> [Your task]: From the entries below, list each line with "navigation".

(Extracted records)
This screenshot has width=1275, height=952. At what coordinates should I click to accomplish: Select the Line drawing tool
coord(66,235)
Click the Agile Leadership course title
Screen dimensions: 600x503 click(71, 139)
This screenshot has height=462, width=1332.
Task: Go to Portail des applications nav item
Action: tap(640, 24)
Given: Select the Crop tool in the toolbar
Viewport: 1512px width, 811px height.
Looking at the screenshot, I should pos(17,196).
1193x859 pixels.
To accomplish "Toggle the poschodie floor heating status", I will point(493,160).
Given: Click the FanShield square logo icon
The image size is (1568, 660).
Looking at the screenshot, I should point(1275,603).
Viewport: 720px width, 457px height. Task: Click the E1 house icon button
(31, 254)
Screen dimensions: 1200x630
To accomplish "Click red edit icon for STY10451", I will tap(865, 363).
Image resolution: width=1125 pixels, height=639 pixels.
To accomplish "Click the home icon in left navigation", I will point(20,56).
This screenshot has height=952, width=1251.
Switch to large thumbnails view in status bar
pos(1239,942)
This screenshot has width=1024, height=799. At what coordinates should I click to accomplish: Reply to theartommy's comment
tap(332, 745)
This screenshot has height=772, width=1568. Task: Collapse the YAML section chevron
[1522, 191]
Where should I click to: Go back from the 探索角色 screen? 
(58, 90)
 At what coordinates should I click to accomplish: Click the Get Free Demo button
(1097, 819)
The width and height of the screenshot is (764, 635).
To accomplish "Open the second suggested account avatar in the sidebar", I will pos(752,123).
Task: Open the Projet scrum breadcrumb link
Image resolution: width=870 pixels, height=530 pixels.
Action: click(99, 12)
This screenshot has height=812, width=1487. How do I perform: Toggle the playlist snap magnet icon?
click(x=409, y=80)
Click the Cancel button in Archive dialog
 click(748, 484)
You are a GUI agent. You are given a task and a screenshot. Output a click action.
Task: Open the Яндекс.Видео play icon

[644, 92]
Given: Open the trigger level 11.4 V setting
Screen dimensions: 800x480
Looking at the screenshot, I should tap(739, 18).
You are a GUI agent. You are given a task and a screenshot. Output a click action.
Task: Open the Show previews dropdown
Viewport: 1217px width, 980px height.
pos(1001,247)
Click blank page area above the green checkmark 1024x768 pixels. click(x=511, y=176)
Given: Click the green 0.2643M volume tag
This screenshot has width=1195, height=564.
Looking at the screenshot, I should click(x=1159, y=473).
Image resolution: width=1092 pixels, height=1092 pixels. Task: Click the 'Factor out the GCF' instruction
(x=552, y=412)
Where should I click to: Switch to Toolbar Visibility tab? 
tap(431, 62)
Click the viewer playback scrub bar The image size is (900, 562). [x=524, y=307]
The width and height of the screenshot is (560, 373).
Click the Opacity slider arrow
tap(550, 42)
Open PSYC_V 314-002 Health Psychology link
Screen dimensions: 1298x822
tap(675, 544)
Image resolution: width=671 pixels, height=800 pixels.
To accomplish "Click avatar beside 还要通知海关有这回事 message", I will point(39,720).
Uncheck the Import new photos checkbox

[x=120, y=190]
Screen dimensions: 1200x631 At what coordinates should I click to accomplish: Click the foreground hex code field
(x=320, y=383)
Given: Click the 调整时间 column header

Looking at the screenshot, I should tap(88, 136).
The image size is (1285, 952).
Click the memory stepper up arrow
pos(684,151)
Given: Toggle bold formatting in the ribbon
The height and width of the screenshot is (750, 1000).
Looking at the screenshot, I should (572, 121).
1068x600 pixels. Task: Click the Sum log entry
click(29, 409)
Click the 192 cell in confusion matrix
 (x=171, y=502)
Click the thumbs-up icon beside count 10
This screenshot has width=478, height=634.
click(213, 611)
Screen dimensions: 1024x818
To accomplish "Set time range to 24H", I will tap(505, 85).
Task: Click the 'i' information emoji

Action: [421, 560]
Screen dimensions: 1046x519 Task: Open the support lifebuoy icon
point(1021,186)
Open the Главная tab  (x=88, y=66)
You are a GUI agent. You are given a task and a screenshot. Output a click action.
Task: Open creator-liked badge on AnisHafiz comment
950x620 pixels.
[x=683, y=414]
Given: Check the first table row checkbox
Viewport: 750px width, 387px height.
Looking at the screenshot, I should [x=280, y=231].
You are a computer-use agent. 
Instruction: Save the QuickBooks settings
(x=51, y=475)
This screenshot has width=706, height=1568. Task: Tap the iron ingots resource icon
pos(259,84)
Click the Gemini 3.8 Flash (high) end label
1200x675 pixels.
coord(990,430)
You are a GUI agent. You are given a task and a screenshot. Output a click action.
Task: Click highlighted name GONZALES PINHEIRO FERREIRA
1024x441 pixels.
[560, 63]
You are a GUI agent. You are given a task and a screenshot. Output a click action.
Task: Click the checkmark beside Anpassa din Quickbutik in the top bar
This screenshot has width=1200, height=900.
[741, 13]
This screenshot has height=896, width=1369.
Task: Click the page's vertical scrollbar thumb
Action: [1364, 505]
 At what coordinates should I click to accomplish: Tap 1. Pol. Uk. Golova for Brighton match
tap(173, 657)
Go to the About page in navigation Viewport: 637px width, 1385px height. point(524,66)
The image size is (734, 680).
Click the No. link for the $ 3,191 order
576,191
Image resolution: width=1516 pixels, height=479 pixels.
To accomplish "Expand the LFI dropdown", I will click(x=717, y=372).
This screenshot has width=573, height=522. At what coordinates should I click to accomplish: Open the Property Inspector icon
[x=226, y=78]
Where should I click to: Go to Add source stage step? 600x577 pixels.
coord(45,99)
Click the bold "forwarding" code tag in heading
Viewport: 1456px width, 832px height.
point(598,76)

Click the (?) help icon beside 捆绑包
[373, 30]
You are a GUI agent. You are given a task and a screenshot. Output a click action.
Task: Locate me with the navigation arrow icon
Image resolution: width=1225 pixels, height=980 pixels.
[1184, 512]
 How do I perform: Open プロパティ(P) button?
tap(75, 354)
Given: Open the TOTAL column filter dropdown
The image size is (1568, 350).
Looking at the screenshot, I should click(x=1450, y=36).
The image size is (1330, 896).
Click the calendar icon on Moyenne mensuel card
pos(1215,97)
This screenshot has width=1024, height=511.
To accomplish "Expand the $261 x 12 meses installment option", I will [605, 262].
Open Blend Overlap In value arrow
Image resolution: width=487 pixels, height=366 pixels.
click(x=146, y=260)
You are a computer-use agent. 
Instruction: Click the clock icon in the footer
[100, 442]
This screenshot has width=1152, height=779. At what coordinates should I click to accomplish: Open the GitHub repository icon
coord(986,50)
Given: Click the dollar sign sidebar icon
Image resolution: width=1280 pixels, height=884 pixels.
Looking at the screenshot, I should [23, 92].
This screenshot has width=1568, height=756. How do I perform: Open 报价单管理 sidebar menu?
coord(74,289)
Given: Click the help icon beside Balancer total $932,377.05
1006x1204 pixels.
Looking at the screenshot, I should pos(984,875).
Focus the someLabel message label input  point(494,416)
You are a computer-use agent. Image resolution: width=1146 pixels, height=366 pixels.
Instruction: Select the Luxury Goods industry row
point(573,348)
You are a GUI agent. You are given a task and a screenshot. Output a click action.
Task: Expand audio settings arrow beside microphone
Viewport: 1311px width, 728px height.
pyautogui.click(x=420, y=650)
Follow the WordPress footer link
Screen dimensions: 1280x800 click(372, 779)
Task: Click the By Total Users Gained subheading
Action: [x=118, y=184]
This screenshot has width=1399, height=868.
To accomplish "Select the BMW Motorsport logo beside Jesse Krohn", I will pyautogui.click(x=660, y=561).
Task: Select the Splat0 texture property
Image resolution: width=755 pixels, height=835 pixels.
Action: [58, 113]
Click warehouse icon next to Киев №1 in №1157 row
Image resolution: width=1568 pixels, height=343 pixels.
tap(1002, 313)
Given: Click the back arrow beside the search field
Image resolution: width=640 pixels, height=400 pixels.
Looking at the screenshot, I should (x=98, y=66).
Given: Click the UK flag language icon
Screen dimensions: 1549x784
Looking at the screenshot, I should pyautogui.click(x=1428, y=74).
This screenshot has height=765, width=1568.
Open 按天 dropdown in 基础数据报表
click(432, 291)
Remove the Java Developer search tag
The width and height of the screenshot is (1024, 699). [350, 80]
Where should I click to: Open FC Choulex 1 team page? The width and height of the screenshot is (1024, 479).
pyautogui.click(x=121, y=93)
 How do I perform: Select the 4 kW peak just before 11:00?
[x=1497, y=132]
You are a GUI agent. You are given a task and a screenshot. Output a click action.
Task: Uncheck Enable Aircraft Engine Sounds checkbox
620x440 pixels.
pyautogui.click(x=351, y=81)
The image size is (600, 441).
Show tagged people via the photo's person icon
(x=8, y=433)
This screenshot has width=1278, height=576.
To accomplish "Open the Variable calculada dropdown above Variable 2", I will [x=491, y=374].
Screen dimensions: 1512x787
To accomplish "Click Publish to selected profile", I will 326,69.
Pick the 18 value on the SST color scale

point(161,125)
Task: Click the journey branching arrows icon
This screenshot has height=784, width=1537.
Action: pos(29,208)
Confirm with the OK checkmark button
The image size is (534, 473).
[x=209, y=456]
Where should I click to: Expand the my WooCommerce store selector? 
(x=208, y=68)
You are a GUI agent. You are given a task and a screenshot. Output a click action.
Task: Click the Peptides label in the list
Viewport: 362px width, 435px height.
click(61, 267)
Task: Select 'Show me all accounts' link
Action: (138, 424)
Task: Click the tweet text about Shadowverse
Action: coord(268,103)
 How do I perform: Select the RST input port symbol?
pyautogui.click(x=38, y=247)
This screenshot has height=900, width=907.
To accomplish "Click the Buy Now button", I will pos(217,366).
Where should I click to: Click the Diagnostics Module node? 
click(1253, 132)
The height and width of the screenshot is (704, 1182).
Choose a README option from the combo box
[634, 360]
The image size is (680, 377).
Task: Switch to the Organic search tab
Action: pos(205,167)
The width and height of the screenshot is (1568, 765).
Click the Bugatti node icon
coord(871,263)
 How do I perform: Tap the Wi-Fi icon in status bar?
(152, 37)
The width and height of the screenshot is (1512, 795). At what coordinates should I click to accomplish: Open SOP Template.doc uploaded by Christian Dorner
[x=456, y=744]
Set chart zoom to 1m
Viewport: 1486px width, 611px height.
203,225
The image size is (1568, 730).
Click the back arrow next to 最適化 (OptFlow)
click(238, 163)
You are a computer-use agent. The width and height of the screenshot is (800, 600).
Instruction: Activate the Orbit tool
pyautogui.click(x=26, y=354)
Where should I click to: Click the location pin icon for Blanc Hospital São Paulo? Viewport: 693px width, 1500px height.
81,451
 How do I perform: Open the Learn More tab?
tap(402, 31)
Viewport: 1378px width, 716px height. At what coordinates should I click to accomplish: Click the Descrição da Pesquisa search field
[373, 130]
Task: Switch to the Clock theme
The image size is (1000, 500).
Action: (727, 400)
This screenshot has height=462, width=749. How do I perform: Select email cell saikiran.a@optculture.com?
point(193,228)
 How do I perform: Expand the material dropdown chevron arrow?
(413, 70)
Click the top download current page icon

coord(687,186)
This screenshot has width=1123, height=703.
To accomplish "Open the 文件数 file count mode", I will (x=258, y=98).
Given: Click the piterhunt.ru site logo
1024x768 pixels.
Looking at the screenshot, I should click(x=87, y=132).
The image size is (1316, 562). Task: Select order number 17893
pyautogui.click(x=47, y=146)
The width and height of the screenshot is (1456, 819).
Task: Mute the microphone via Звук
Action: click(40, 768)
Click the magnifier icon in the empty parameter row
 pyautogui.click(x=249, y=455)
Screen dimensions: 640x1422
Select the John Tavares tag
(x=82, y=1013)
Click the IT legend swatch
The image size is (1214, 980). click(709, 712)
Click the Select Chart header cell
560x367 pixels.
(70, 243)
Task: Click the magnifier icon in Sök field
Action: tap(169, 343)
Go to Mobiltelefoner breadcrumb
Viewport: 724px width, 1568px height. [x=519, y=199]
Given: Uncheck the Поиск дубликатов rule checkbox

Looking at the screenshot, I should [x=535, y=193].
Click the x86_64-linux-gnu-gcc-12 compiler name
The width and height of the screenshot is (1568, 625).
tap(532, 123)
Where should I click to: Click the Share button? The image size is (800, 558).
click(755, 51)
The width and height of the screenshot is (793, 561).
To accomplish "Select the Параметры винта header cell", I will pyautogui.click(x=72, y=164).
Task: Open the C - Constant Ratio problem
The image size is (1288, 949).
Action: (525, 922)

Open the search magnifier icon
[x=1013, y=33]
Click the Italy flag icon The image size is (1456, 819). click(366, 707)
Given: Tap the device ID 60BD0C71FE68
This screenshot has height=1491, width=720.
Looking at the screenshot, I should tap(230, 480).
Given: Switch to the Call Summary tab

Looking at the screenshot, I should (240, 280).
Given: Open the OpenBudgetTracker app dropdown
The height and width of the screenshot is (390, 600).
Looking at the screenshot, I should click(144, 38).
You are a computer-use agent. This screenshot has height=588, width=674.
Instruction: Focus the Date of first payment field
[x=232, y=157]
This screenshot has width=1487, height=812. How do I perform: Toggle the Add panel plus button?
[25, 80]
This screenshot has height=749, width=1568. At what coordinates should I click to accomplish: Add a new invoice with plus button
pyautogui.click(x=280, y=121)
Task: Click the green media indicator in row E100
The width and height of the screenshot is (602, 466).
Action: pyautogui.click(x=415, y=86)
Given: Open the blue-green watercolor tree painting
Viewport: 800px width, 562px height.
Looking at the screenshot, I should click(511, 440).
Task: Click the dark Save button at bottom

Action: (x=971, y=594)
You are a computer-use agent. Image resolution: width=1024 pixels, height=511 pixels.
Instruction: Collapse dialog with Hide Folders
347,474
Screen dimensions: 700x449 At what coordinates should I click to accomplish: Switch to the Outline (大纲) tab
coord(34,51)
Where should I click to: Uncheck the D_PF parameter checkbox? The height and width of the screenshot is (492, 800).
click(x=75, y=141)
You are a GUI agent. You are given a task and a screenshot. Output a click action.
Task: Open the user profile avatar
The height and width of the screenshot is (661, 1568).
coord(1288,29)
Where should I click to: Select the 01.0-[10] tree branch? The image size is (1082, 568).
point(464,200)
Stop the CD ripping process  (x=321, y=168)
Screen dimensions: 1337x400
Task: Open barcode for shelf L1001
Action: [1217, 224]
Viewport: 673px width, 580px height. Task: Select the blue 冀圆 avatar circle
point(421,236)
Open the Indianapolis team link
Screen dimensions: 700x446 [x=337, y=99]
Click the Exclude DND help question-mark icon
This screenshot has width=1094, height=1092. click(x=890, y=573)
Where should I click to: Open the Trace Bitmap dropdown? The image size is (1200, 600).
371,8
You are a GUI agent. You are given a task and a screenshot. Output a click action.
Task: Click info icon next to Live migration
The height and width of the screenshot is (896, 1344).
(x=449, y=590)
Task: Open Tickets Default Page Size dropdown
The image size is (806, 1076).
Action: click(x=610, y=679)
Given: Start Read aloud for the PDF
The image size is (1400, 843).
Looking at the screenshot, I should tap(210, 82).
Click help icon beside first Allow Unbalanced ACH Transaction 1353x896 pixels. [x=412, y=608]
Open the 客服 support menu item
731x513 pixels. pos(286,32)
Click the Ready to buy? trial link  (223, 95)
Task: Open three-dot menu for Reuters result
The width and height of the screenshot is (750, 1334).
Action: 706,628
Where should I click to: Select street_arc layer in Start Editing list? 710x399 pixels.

> [Task result]:
To accomplish "Click the home icon in left navigation", I will point(20,56).
Go to the About page in navigation Viewport: 637px width, 1385px height. point(524,66)
Task: Locate me with the navigation arrow icon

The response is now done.